Enhanced mitochondrial function and delivery from adipose-derived stem cell spheres via the EZH2-H3K27me3-PPARγ pathway for advanced therapy.

Background: Microenvironmental alterations induce significant genetic and epigenetic changes in stem cells. Mitochondria, essential for regenerative capabilities, provide the necessary energy for stem cell function. However, the specific roles of histone modifications and mitochondrial dynamics in human adipose-derived stem cells (ASCs) during morphological transformations remain poorly understood. In this study, we aim to elucidate the mechanisms by which ASC sphere formation enhances mitochondrial function, delivery, and rescue efficiency.

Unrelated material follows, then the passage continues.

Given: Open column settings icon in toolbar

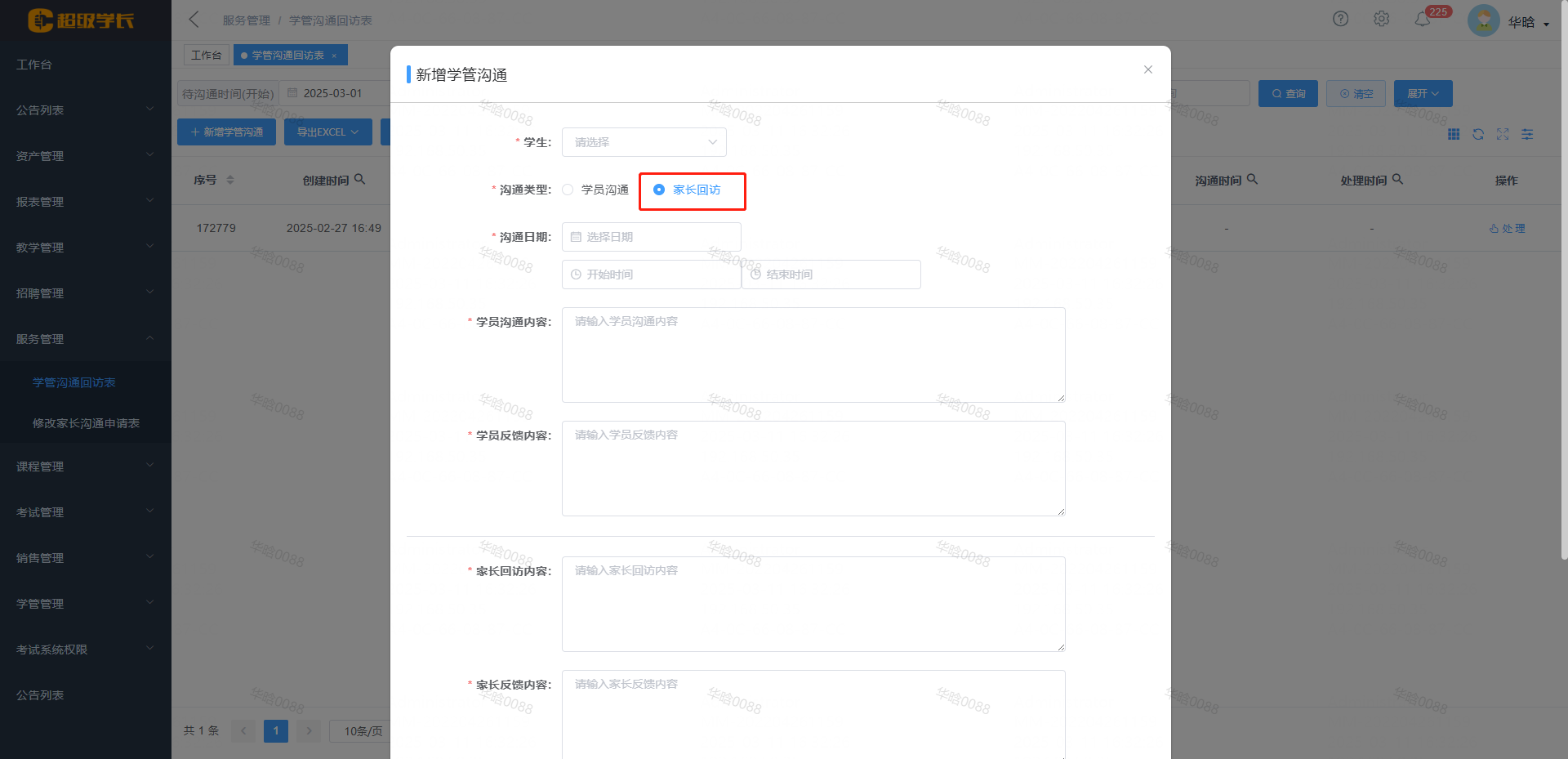Looking at the screenshot, I should coord(1527,134).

Methods: ASCs were cultured on chitosan nano-deposited surfaces to form 3D spheres. Mitochondrial activity and ATP production were assessed using MitoTracker staining, Seahorse XF analysis, and ATP luminescence assays. Single-cell RNA sequencing, followed by Ingenuity Pathway Analysis (IPA), was conducted to uncover key regulatory pathways, which were validated through molecular techniques. Pathway involvement was confirmed using epigenetic inhibitors or PPARγ-modulating drugs. Mitochondrial structural integrity and delivery efficiency were evaluated after isolation.

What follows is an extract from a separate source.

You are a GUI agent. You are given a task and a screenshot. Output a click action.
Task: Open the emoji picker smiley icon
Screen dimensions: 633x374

Results: Chitosan-induced ASC spheres exhibited unique compact mitochondrial morphology, characterized by condensed cristae, enhanced mitochondrial activity, and increased ATP production through oxidative phosphorylation. High expressions of mitochondrial complex I genes and elevated levels of mitochondrial complex proteins were observed without an increase in reactive oxygen species (ROS). Epigenetic modification of H3K27me3 and PPARγ involvement were discovered and confirmed by inhibiting H3K27me3 with the specific EZH2 inhibitor GSK126 and by adding the PPARγ agonist Rosiglitazone (RSG). Isolated mitochondria from ASC spheres showed improved structural stability and delivery efficiency, suppressed the of inflammatory cytokines in LPS- and TNFα-induced inflamed cells, and rescued cells from damage, thereby enhancing function and promoting recovery.

Conclusion: Enhancing mitochondrial ATP production via the EZH2-H3K27me3-PPARγ pathway offers an alternative strategy to conventional cell-based therapies. High-functional mitochondria and delivery efficiency show significant potential for regenerative medicine applications.